◆ Required action ◆
Take the line that has "878x494 pixels." and all the lines that come after it in the records, and write them out again exactly. Add no other line.

===== Given data =====

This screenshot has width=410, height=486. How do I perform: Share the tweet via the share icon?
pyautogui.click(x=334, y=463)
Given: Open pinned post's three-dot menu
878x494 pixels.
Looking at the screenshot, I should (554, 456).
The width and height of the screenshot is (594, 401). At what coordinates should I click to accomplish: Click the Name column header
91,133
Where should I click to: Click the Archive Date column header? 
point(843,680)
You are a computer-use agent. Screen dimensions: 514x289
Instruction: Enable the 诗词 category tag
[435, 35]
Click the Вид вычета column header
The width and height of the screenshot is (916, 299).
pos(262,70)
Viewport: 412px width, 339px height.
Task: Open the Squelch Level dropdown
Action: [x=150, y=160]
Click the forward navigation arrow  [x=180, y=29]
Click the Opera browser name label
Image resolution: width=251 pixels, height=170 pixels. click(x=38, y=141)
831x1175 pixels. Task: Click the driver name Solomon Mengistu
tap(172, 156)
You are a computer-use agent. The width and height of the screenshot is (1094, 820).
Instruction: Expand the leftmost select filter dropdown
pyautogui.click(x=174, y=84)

=====

◆ Exercise answer ◆
878x494 pixels.
Looking at the screenshot, I should (554, 456).
The width and height of the screenshot is (594, 401). At what coordinates should I click to accomplish: Click the Name column header
91,133
Where should I click to: Click the Archive Date column header? 
point(843,680)
You are a computer-use agent. Screen dimensions: 514x289
Instruction: Enable the 诗词 category tag
[435, 35]
Click the Вид вычета column header
The width and height of the screenshot is (916, 299).
pos(262,70)
Viewport: 412px width, 339px height.
Task: Open the Squelch Level dropdown
Action: [x=150, y=160]
Click the forward navigation arrow  [x=180, y=29]
Click the Opera browser name label
Image resolution: width=251 pixels, height=170 pixels. click(x=38, y=141)
831x1175 pixels. Task: Click the driver name Solomon Mengistu
tap(172, 156)
You are a computer-use agent. The width and height of the screenshot is (1094, 820).
Instruction: Expand the leftmost select filter dropdown
pyautogui.click(x=174, y=84)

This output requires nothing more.